Qu’avez-vous fait de mon pays, demandait tout
récemment et avec une candeur non feinte, celui qui avait dû filer à l’anglaise
le 7 février 1986.
Probité intellectuelle oblige, force est de
reconnaître que le pays qui reculait déjà à grande vitesse auparavant, n’a fait
que continuer son parcours vers ces profondeurs abyssales qui ne trompent plus
personne.
Nous l’avions souligné antérieurement, le pays
a toujours évolué en dent de scie, atteignant jour après jour les niveaux les
plus bas.
Et en toute honnêteté, la responsabilité est
collective. Oui, autant ceux qui ont très mal fait ce qu’ils avaient faire, que
ceux qui n’ont pas fait ce qu’ils auraient dû faire.
Toute approche manichéenne est donc à rejeter
d’un revers de main. La nature ayant horreur du vide, dès qu’il y a vacuum,
cette dernière voit à ce qu’il soit colmaté et tant pis pour ceux qui s’y
prennent plutôt mal, ils en paieront le prix.
Voilà en un mot comme en cent, le vilain
portrait de notre triste réalité. Et comme les mêmes causes, dans les mêmes
conditions produisent les mêmes effets, il s’avère évident que si nous ne
changeons pas de comportement, nous risquons de rééditer les mêmes errements.

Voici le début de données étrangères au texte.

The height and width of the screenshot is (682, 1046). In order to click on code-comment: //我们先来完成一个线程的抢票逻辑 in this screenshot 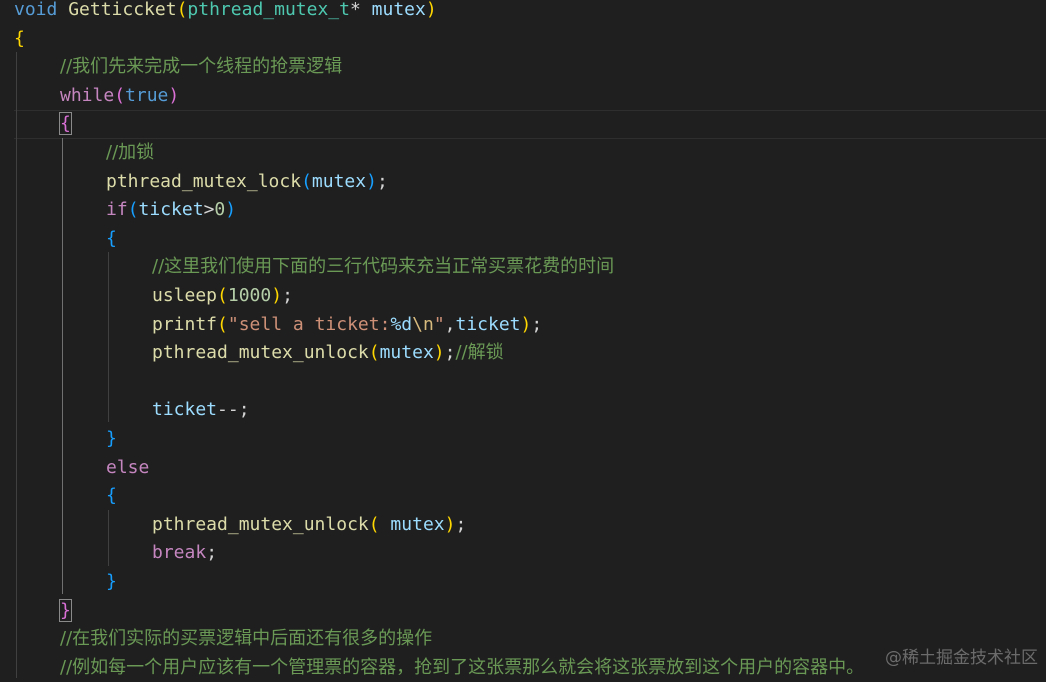, I will do `click(202, 67)`.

Nous n’avons jamais connu une telle
décrépitude tout au cours de notre jeune histoire de peuple du quart-monde. Le
12 janvier 2010, nos lwa et nos saints ne nous ont point épargnés. Ils nous ont
certes mis face à nos responsabilités et qu’avons-nous fait ?
Hélas, comme si de rien n’était !
Les dernières élections : comme les autres !

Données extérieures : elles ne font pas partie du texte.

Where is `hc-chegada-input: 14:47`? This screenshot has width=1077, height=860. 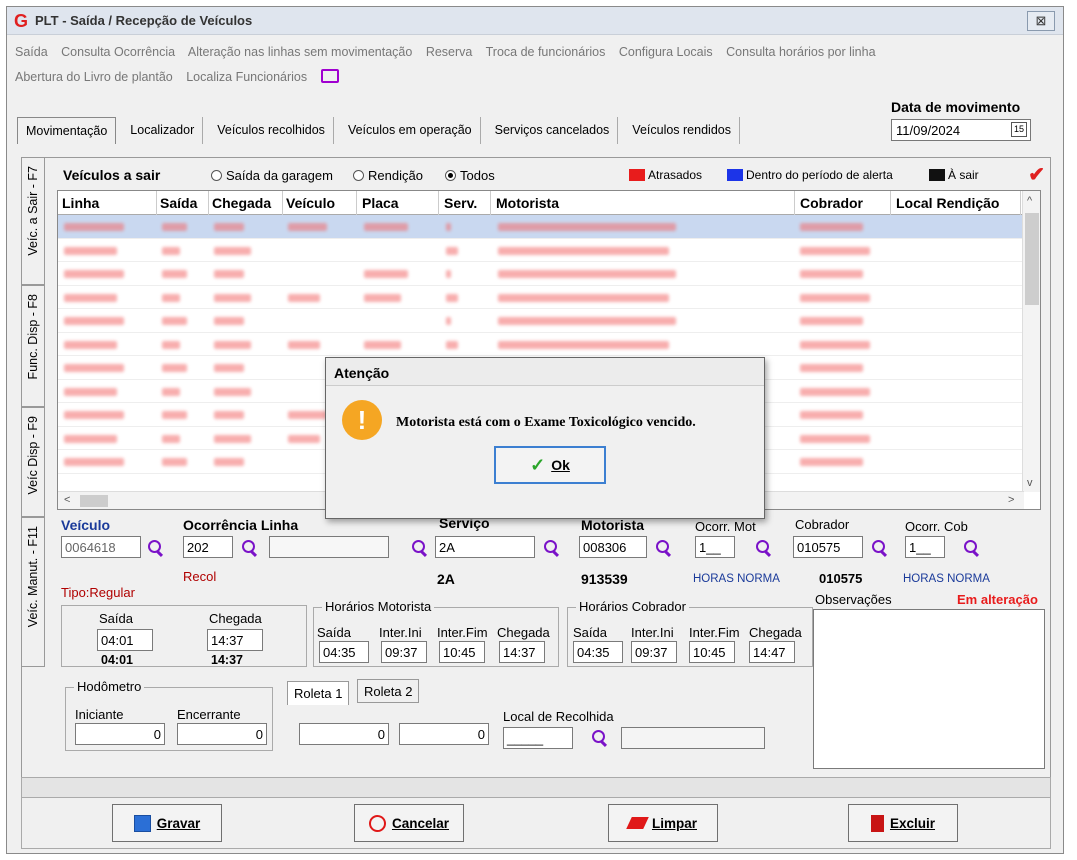 hc-chegada-input: 14:47 is located at coordinates (772, 652).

Formation du gouvernement : comme les autres !
Des parlementaires : pire que les autres !
En somme plus ça change, plus c’est pareil !

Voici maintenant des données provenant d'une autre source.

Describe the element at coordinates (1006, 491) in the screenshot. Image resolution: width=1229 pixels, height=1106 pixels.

Qui n’avance recule dit le vieil adage. Nous
en sommes la preuve vivante et répétons chaque jour au professeur qu’il avait
entièrement raison.
Le pouvoir judiciaire qui n’en est pas un,
d’où l’impérieuse nécessité de créer la « CNRJ » Commission nationale de la
Réforme judiciaire, le Parlement qui n’arrive pas à se hisser à la hauteur de
sa mission républicaine, les gouvernements qui sont dépassés par les
événements, la société civile plutôt timorée, les organisations populaires
fatiguées, les organismes de défense des droits humains désemparés, il y a lieu
de se demander : Où va la république ?
Au lendemain de l’inoubliable séisme, nous
avons élevé la voix pour que les nouveaux dirigeants fassent de la « création
d’emplois » la priorité des priorités. Le ministre canadien des Affaires
étrangères, de passage au pays, au cours d’une allocution publique a eu à
souligner et à l’eau-forte que « la création d’emplois était la priorité
absolue ». Nous avons insisté pour une démarche endogène avec la participation
active des filles et des fils de la nation, à l’intérieur comme à l’extérieur
du terroir à travers le « FHS » Fonds haïtien de Solidarité pour financer la
création d’emplois à travers tout le pays. L’indifférence de nos dirigeants, le
silence de nos intellos, la langue de bois de nos politiciens et la résilience
de la population font qu’on croirait que le tremblement de terre n’avait
vraiment secoué personne.
À ce dangereux carrefour de la vie nationale,
il s’avère impérieux de sortir des sentiers battus. Le chemin parcouru n’est
certes pas le meilleur. Les œuvres caritatives, on en a besoin, mais ce ne sera
jamais la voie du développement durable et dans l’état actuel des choses, en
l’absence d’une solide chaîne de solidarité à l’instar du « FHS » : Fonds
haïtien de Solidarité, nous ne voyons point de salut public.
Persévérer dans l’erreur est diabolique, nous
enseignent les anciens. Il est donc temps de nous retrousser les manches, plus
tard risque d’être trop tard, car tous les indicateurs nous disent que nous
errons tous, malheureusement, au bord du.gouffre.